Northern California Pulp Project - RPGs & Summary

Spirit of the Century RPG Cover

As I mentioned in the Intro post, I feel that pulp gaming needs to have a strong character-driven/role playing aspect to it. So, as a way to achieve this in my wargame, I started checking out a number of pulp RPGs for ideas. One I came across was called Spirit of the Century by Evil Hat Productions (reviewed earlier in my blog). I played in a game of it at the local Conquest Sacramento convention & really liked how it worked. The character creation process strongly influenced how I created the characters for my game. The game has unique process to ensure the characters are well-acquainted with each other before the game starts. I used a cut-down version of this to develope elaborate histories for each of the characters.

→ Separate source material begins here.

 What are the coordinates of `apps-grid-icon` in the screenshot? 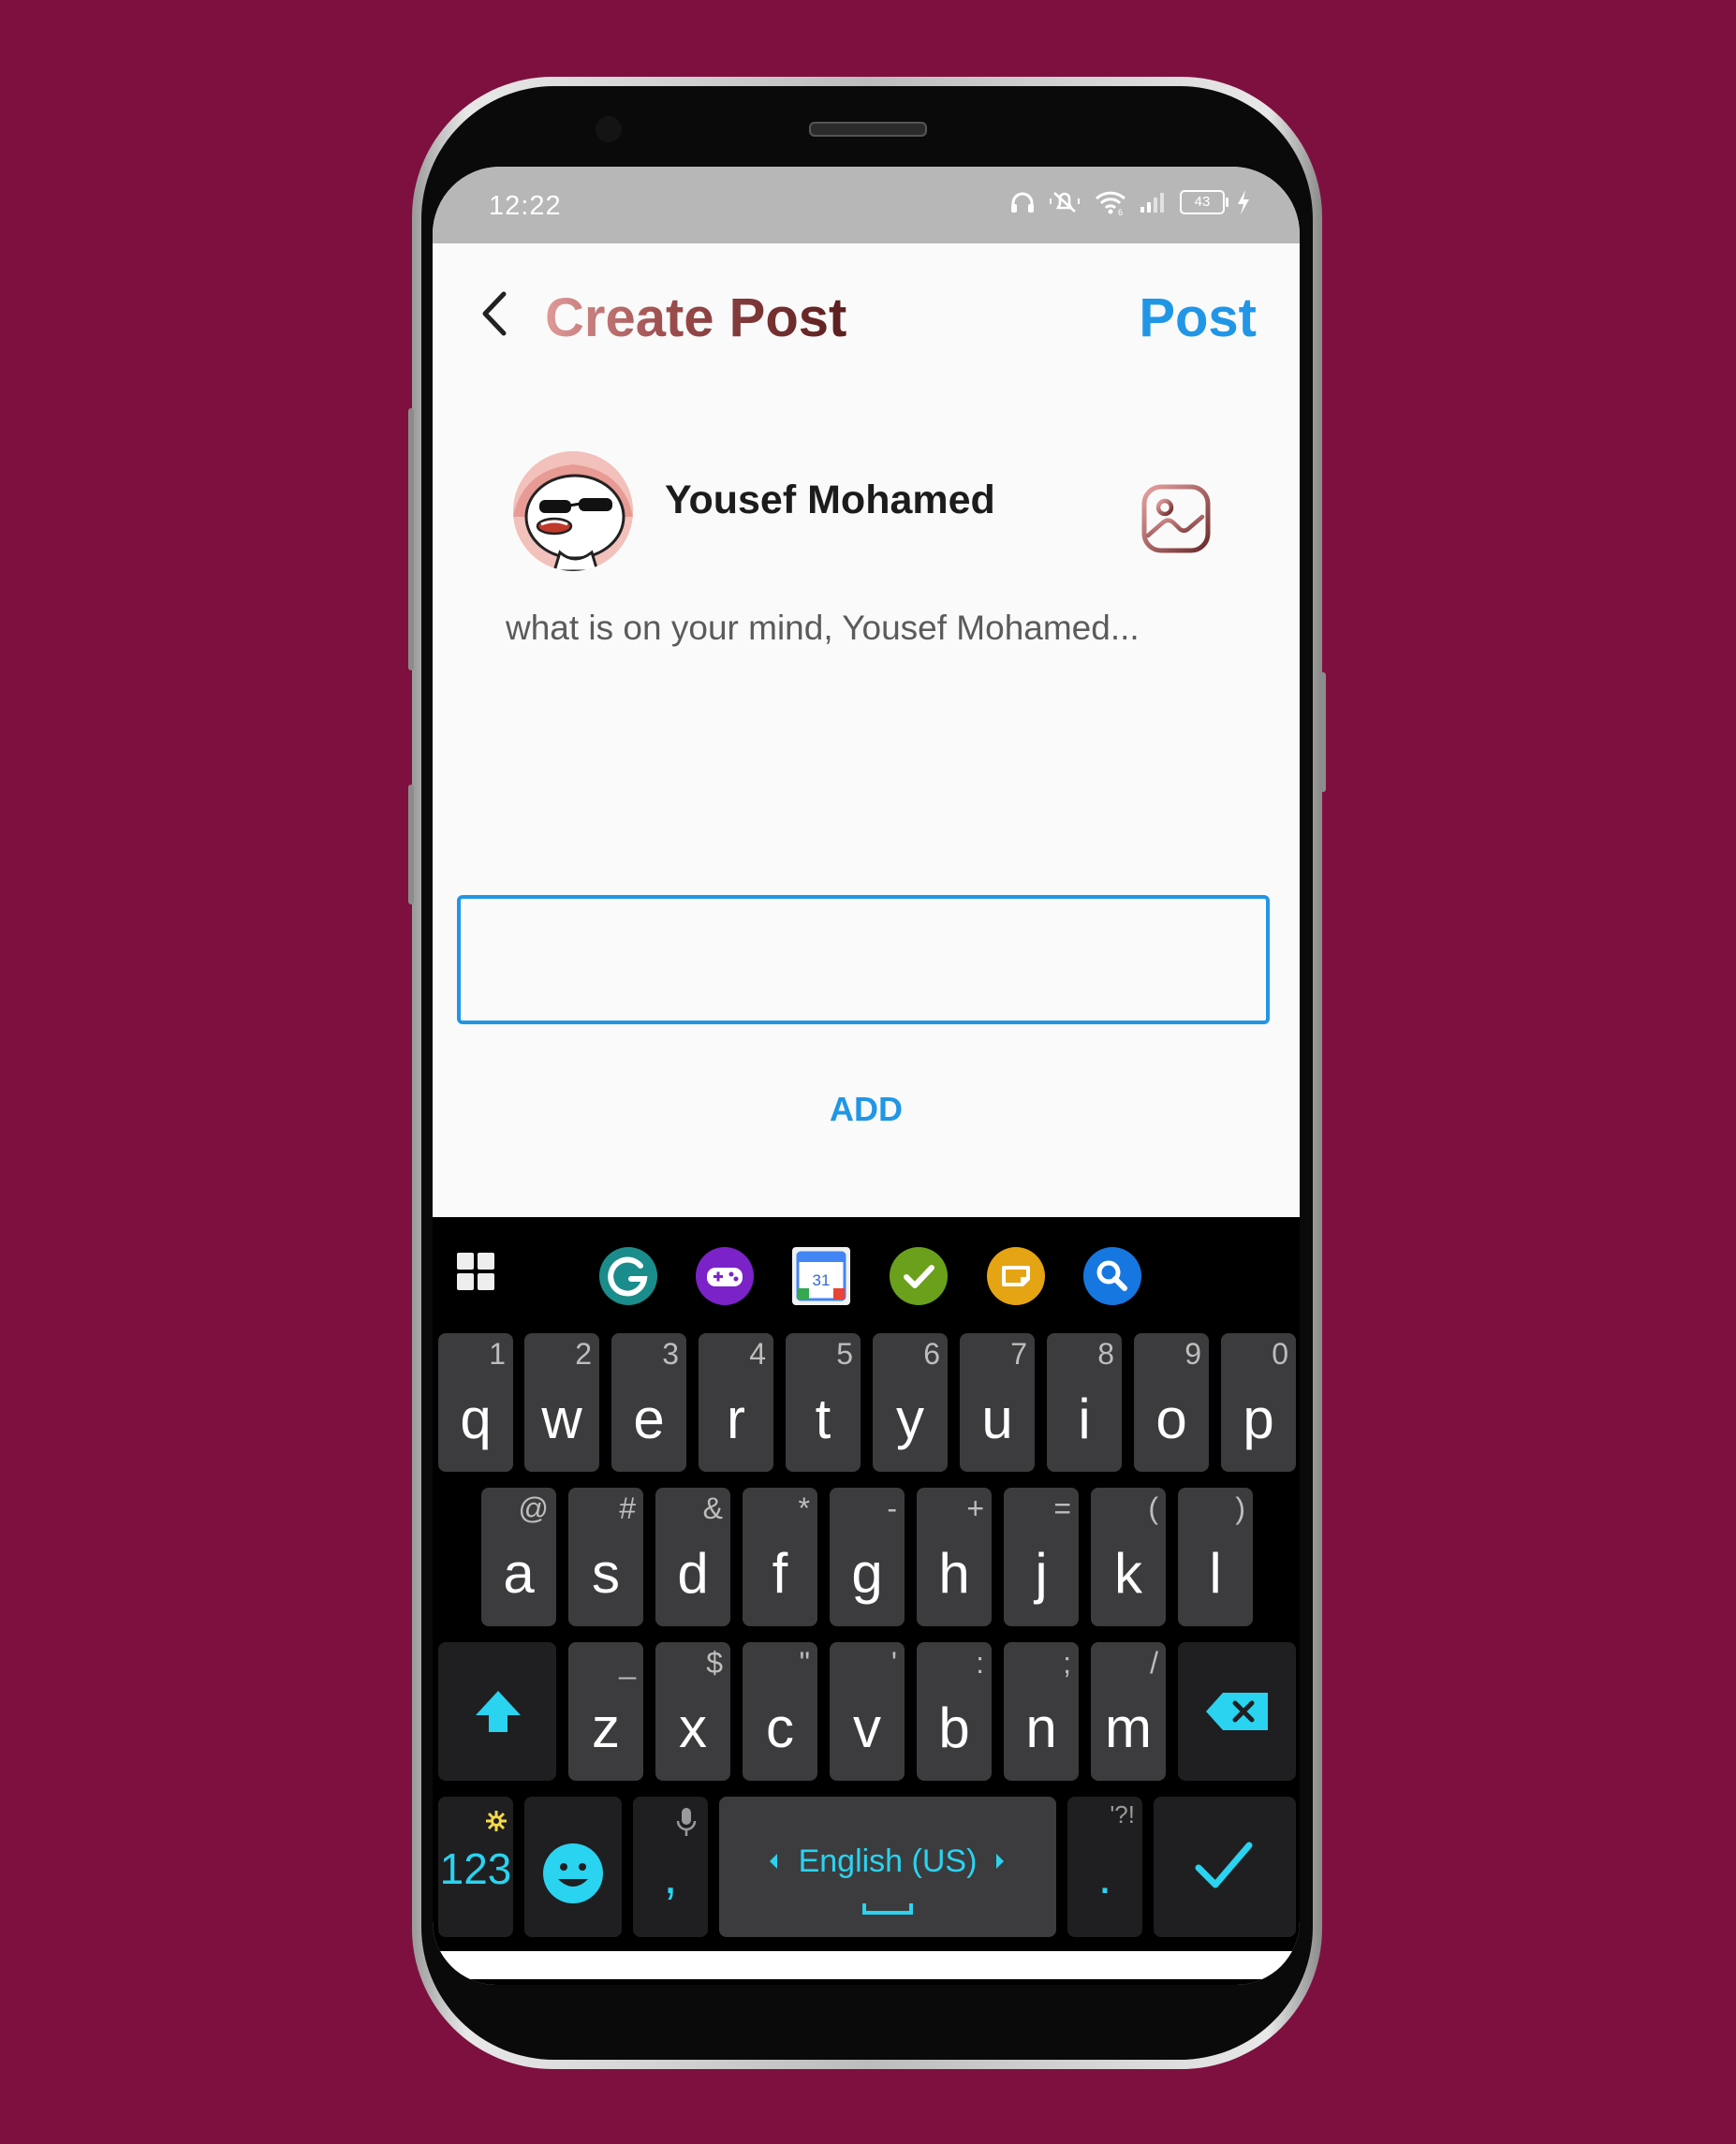 It's located at (476, 1272).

Unfortunately, I tend to get quite wordy & overly imaginative when I am creating "fiction". So while I loved the process & felt it was going to add a lot of depth to the game, the players weren't nearly as thrilled as I was by it. Since the players were all friends & more forgiving, I will probably cut out the lengthy characters background if I run it as an open game at a convention.

Evil Hat Productions logo

I did buy the Spirit of the Century rules (only $15 in PDF), & even if you ignore the RPG part of it, it contains loads of ideas for scenarios, characters, villains, etc. I thought the best part of the rules for wargamers was the 50+ page section on how to design & GM a pulp adventure. This part was invaluable to my final game design. It covered the importance of keeping the pacing fast enough for a pulpy feel, suggestions of when & how to endanger the players to motivate them toward the end-game, etc. Evil Hat could probably excerpt just this section & sell it on it's own as a GM aid.

Master Plan podcast

Ryan Macklin, GM of the Spirit of the Century game I played in, also ended up having an indirect influence on my final game. He has a podcast, called Master Plan, about game design. It mainly focuses on RPGs, but since it's about the design process, instead of any specific RPG system, a lot of what he covers can apply to designing any kind of game, including wargames. If you're working on your own game, I'd recommend his podcast since he covers everything from effective playtesting, designers block, becoming too invested in a "cool" game mechanic, etc.

The battle rages below as Mister E "monologues" from the platform

So, overall, I thought the game went well & the players enjoyed themselves. I was very pleased with how well the paper buildings worked out from the Virtual Armchair General's Mean Sets line. Unfortunately, using the We Could be Heroes rules by Task Force Productions didn't go so well. The rules weren't suited to this kind of game, & seemed a bit dice heavy in places. But they do have some interesting game mechanics that I like & I still hope to try them again with more balanced forces. & I found that the Heroclix range from Wizkids has some great figures for pulp style games. Hopefully, I'll get around to actually writting up the battle report some time soon.

NOTE: Spirit of the Century RPG cover & Evil Hat Logo used in this post are copyrighted by Evil Hat Productions and used with their permission. Master Plan logo used with permission.